Other transcription(s)
- • Buryat: Хойто-Муяын
- Interactive map of Severomuysk
- Severomuysk Location of Severomuysk Severomuysk Severomuysk (Republic of Buryatia)
- Coordinates: 56°10′N 113°35′E﻿ / ﻿56.167°N 113.583°E
- Country: Russia
- Federal subject: Buryatia
- Administrative district: Muysky District
- Urban-type settlementSelsoviet: Severomuysk Urban-Type Settlement
- Founded: mid-1970s
- Urban-type settlement status since: 1977
- Elevation: 1,328 m (4,357 ft)

Population (2010 Census)
- • Total: 2,198
- • Estimate (2025): 870 (−60.4%)

Administrative status
- • Capital of: Severomuysk Urban-Type Settlement

Municipal status
- • Municipal district: Muysky Municipal District
- • Urban settlement: Severomuyskoye Urban Settlement
- • Capital of: Severomuyskoye Urban Settlement
- Time zone: UTC+8 (MSK+5 )
- Postal code: 671564
- OKTMO ID: 81635153051

= Severomuysk =

Severomuysk (Северому́йск; Хойто-Муяын, Khoyto-Muyayn) is an urban locality (an urban-type settlement) in Muysky District of the Republic of Buryatia, Russia, located about 90 km southwest of the urban-type settlement of Taksimo, the administrative center of the district. As of the 2010 Census, its population was 2,198.

==Geography==
Severomuysk lies directly adjacent to the eastern portal of the Severomuysky rail tunnel, in the valley of the Muyakan River, a left-hand tributary of the Muya River. The valley is bounded to the north by the Severomuysky Range, which is part of the greater Stanovoy Range.

==History==
It was founded in the mid-1970s, as part of the construction of the 15 km long Severomuysky Tunnel on the Baikal–Amur Mainline (BAM). It was granted urban-type settlement status in 1977. As the construction of the tunnel turned out to be more difficult than anticipated, construction was prolonged over twenty years and Severomuysk remained the logistical center for tunnel construction works for far longer than originally intended. With the economic downturn of the 1990s and the completion of the tunnel in 2003, the settlement lost over two thirds of its population.

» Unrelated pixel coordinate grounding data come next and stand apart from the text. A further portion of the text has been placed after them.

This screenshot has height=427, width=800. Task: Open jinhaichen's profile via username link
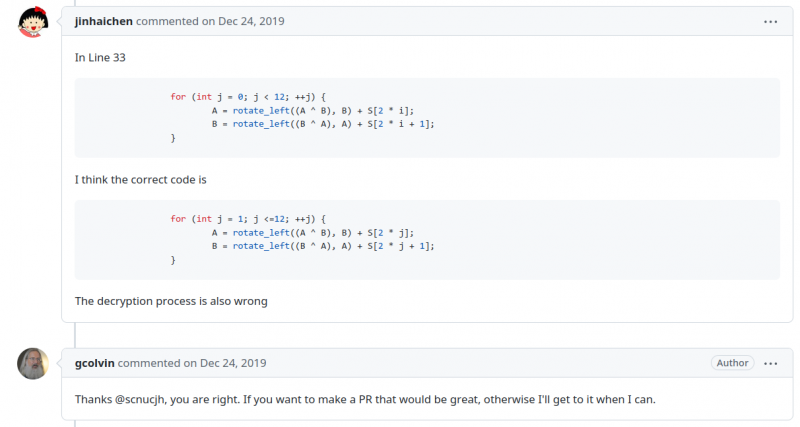click(103, 21)
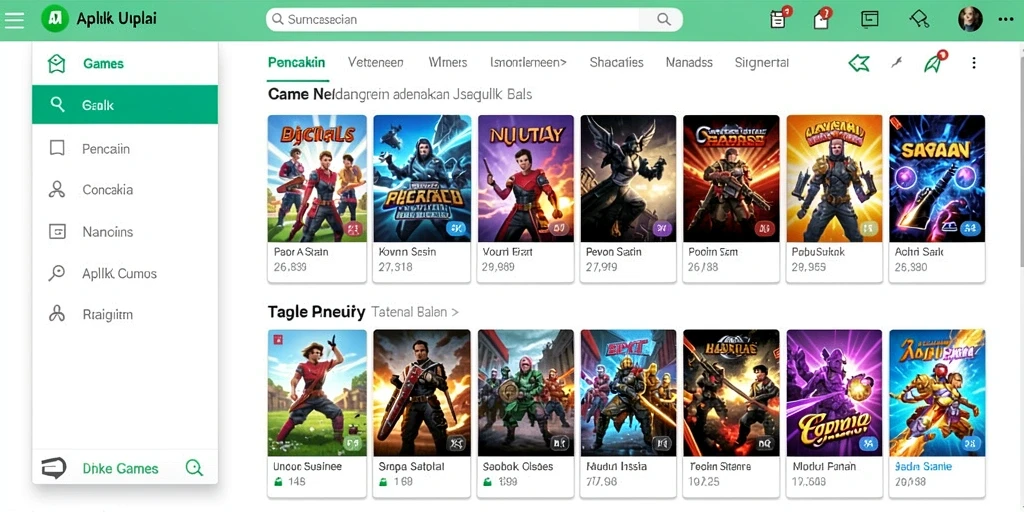Click magnifier icon next to Dnke Games

pyautogui.click(x=194, y=468)
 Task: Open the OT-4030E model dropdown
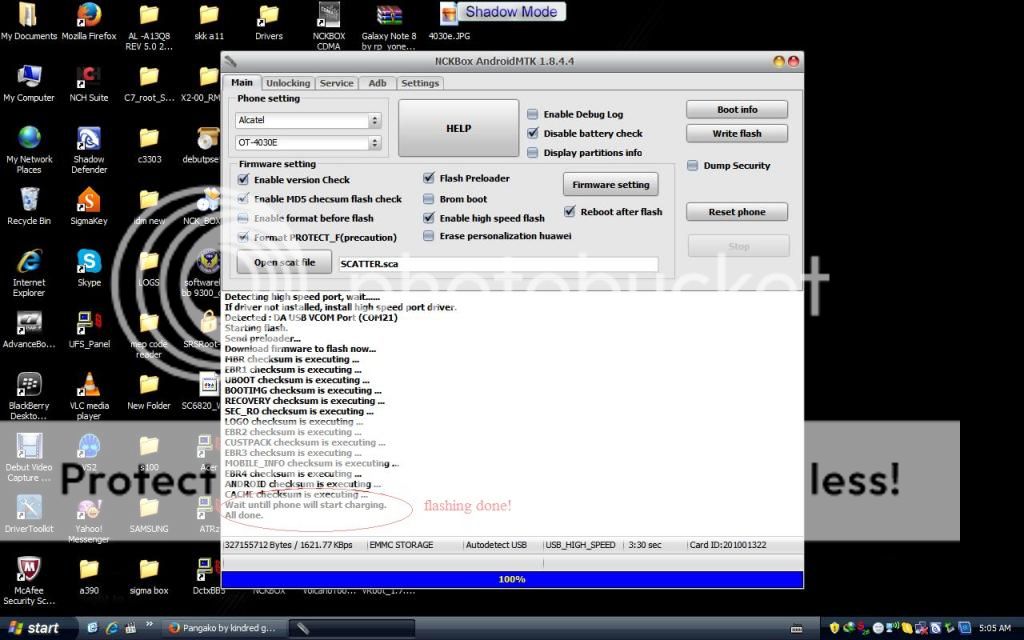(375, 143)
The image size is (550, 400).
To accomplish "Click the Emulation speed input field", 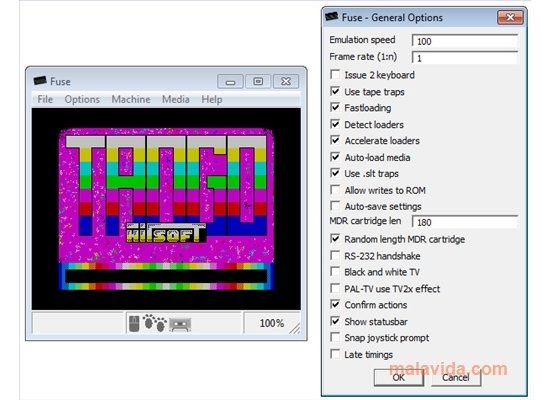I will [465, 41].
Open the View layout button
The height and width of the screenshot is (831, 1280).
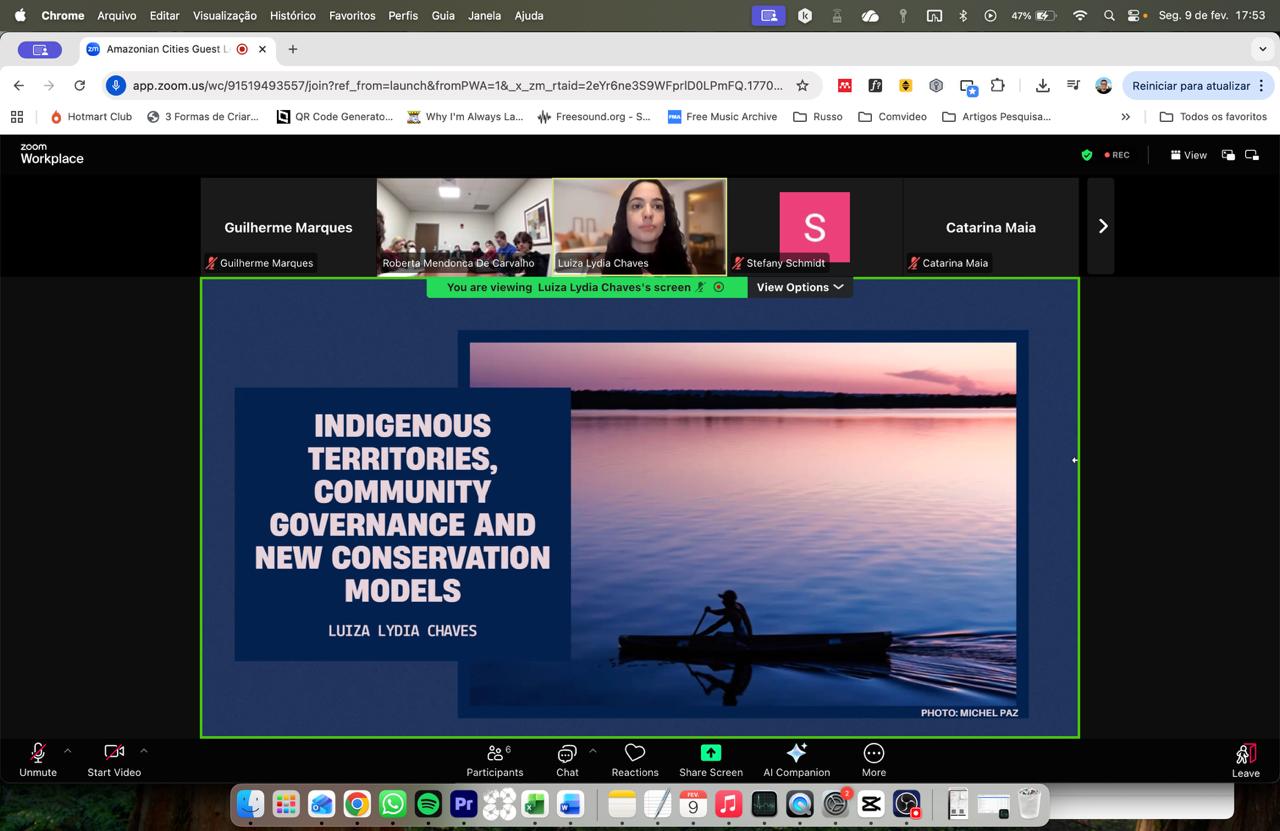pos(1188,155)
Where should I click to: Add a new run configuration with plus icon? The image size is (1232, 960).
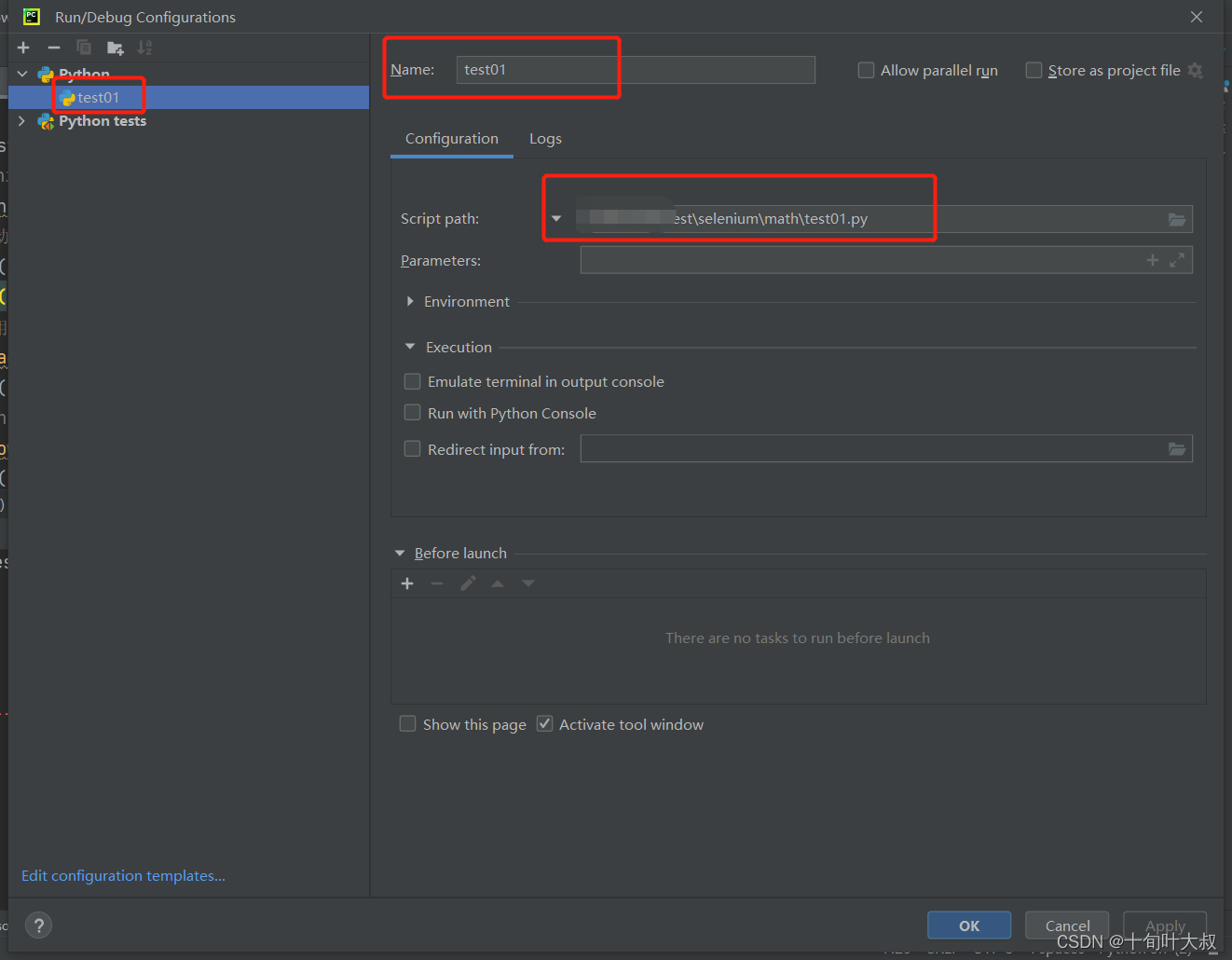tap(23, 48)
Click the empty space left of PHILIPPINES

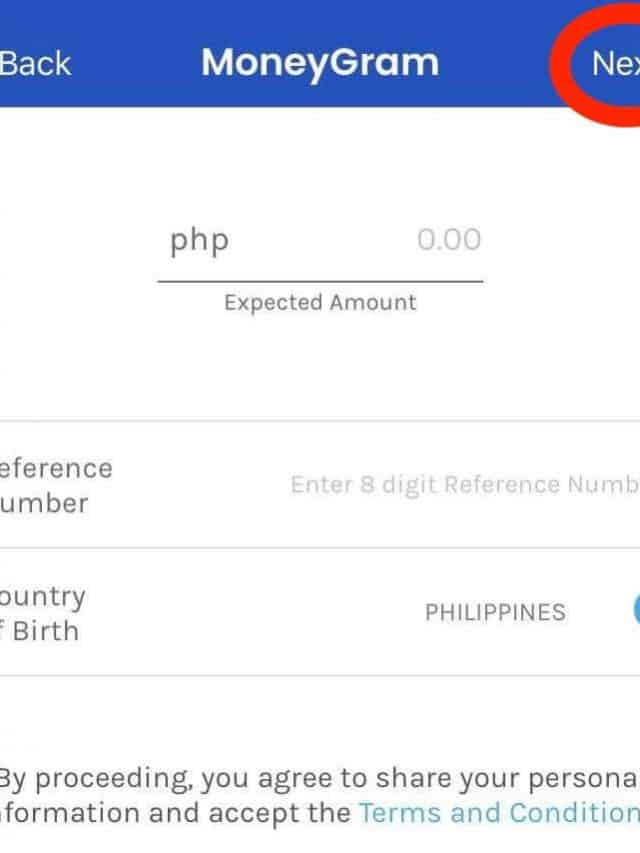pyautogui.click(x=250, y=612)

==Administrative and municipal status==
Within the framework of administrative divisions, the urban-type settlement (inhabited locality) of Severomuysk is incorporated within Muysky District as Severomuysk Urban-Type Settlement (an administrative division of the district). As a municipal division, Severomuysk Urban-Type Settlement is incorporated within Muysky Municipal District as Severomuyskoye Urban Settlement.

==Economy and infrastructure==
The only real source of employment in the settlement is the maintenance of the Severomuysky Tunnel and its associated bypass route.